Can she have an assistant who's a man?
Well, I mean, if they're in the church, a guy and a girl together, and the church is nobody else is there, I would just, again, I'd say that's not a good idea.
Just by virtue of, we don't want an empty church building with two members of the opposite sex with nobody present.
That's just, you know what I mean?
That's just a bad idea.
But in a hypothetical situation, blah, blah, blah, would it be okay for a female lead janitor and a male assistant janitor who reports to her?
Well, she's exercising authority, but the authority that she's exercising is hey, could you clean the bathroom and could you use bleach?
It's just different.
That's different than communications director that could be just an office administrator.
You know, helping to schedule the pastor's week, you know, when people ask to meet with him or this or that.
So it just depends what you mean.
Do you mean an office administrator?
Again, same kind of disclaimer that I gave a second ago.
If there's going to be times where the pastor and this office administrator are up at the church alone, nobody else is there, yeah, it shouldn't be a woman.

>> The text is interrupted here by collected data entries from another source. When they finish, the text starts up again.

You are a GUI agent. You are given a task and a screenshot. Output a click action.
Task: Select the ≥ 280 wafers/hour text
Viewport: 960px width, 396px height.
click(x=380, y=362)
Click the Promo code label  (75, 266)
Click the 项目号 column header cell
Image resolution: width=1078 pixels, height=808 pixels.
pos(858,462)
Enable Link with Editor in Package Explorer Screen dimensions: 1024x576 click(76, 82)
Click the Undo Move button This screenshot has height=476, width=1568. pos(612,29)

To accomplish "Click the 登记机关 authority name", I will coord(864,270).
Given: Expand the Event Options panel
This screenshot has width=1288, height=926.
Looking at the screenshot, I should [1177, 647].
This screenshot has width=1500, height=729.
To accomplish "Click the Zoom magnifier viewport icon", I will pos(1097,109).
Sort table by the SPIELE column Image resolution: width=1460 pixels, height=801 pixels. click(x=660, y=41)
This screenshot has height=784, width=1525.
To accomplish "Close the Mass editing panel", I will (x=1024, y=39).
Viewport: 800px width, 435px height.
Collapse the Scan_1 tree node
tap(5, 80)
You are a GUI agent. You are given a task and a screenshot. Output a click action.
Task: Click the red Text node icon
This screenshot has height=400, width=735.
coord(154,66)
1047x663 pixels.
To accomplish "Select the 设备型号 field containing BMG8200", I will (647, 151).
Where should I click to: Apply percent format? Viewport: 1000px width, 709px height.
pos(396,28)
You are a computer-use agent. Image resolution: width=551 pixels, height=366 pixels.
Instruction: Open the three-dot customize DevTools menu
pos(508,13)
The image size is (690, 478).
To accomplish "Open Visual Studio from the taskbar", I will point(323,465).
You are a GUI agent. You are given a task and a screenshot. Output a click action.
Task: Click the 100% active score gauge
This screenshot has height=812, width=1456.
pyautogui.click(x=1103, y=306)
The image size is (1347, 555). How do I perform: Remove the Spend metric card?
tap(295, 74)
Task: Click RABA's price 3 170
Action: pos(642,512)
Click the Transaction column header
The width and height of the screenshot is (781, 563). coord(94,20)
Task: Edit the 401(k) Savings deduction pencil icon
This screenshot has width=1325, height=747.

I think that's dangerous and inappropriate.
And we're called to avoid even the appearance of evil, whether or not something actually inappropriate happens.
But assuming that there's a large staff and all this kind of stuff, and there's Plenty of accountability, and they're not sharing an office, and blah blah blah.
And there's open door policy, and you know, all those kind of things, right?
The Mike Pence model, which I think is a good model, all those things.
If office administrator is just, I'm scheduling things for the pastor, I'm not really exercising authority over anybody, I'm just an office administrator, I'm an administrator, yeah, then I think that that could be permissible.
But it sounds like what you're talking about is people would report to her, be working under her, and communications director sounds broader.
Like it has authority over more things than just an administrator, a secretary.
Men Must Direct People 00:01:08
And so, in that case, I would say, Yeah, no, I don't think that's a good idea.
I think you should have a man to direct people, to be a director.
All right.
Because all that being said, 1 Timothy 2, verse 9 through 15, the prohibition that Paul gives is not one, teaching with authority, but two, teaching or exercising authority.
And so, however you apply that, I think at least the principle, I hope you go away with the principle.
The principle is it is inappropriate in the mind of Paul for a woman, even if she's not teaching, publicly teaching men, it is still inappropriate just to be exercising authority over men.
And obviously, there's a spectrum there of cleaning the toilets with bleach versus, I don't know, whatever.
There's a spectrum there, but that's the principle, that's the big idea.